▸ The task: Look below for the line that contains "The height and width of the screenshot is (419, 1104).", then copy it and each following line to the end of the records, minus any pictures.

▸ Data for review:

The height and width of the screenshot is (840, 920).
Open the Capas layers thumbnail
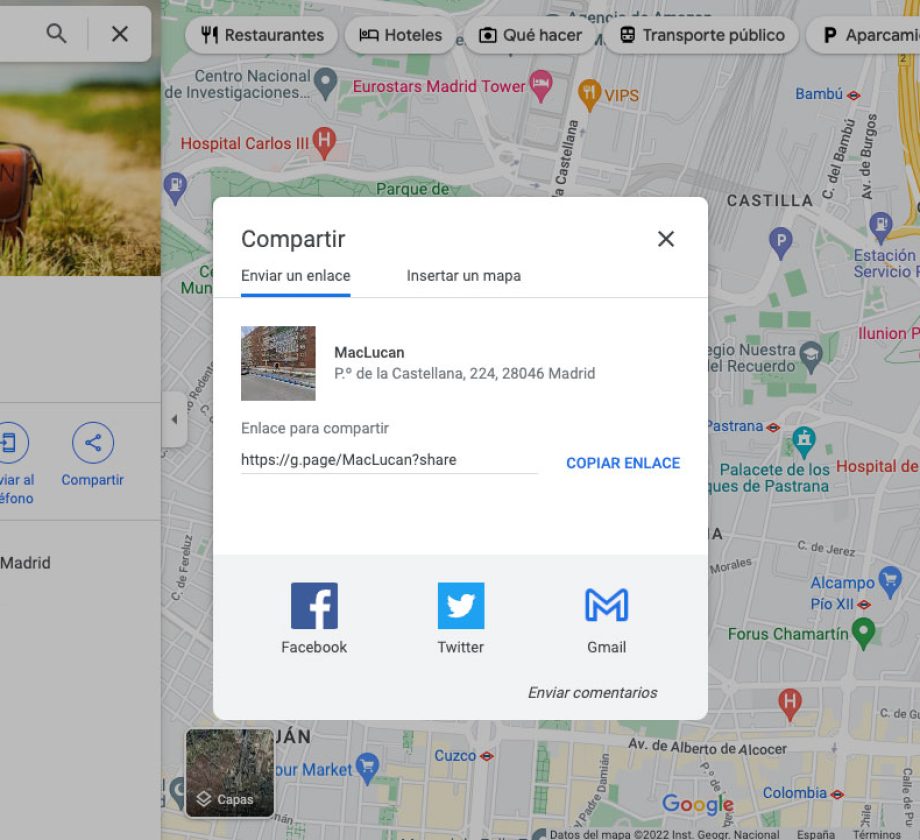[x=229, y=772]
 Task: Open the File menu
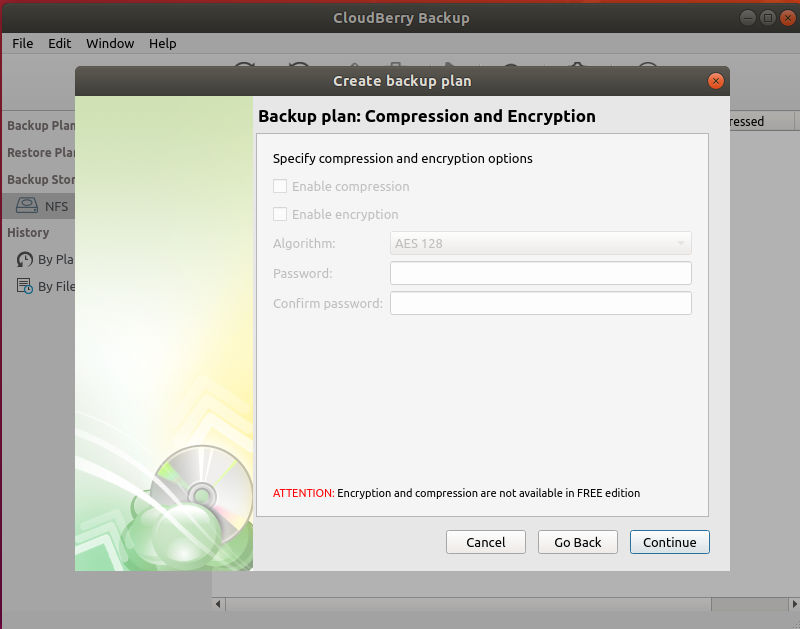click(x=22, y=43)
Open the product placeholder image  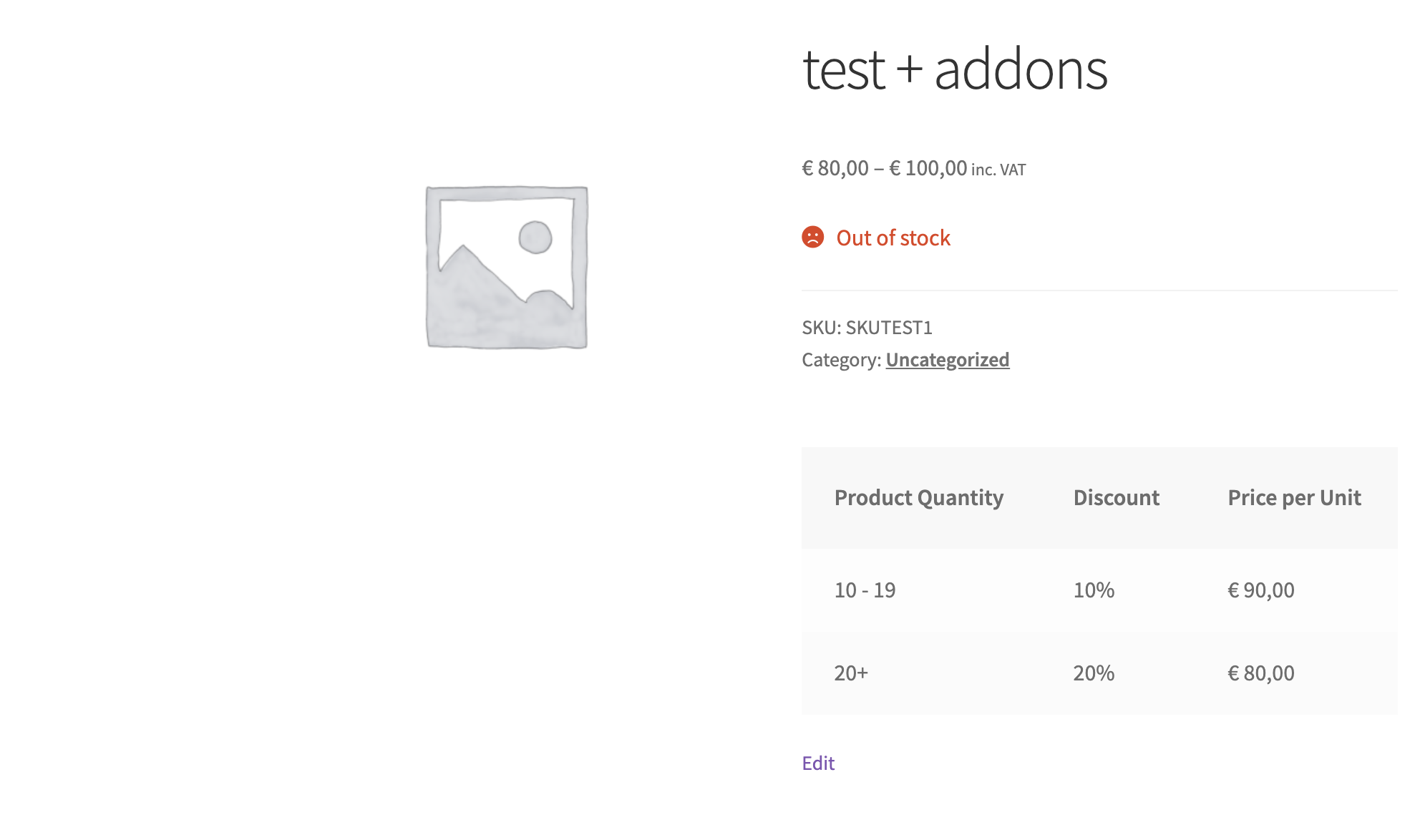507,268
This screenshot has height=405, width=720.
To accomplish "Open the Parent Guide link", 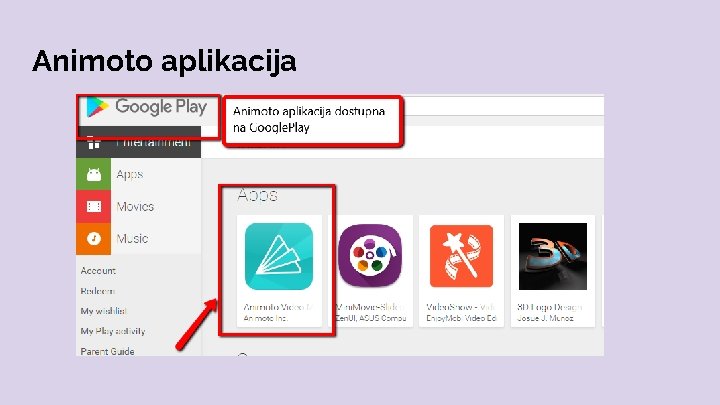I will pyautogui.click(x=107, y=352).
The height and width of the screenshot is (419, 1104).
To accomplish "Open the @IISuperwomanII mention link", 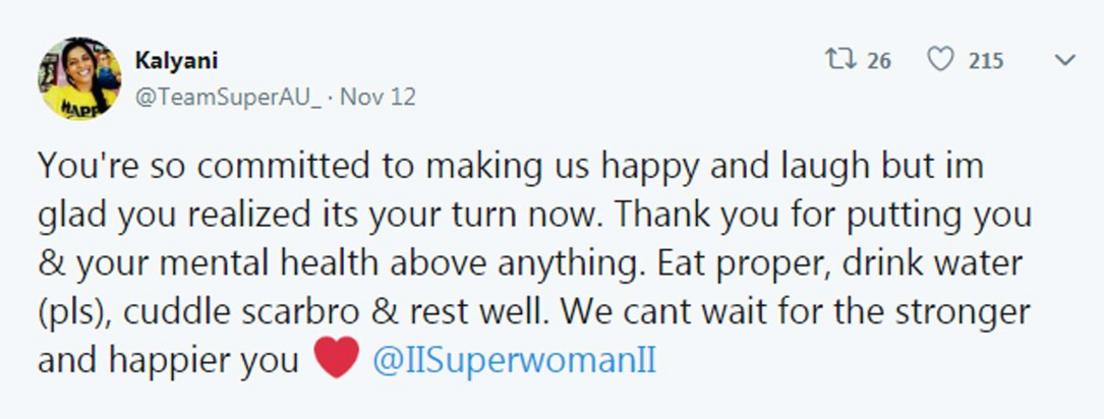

▸ The completed task:
The height and width of the screenshot is (419, 1104).
To accomplish "Open the @IISuperwomanII mention link", 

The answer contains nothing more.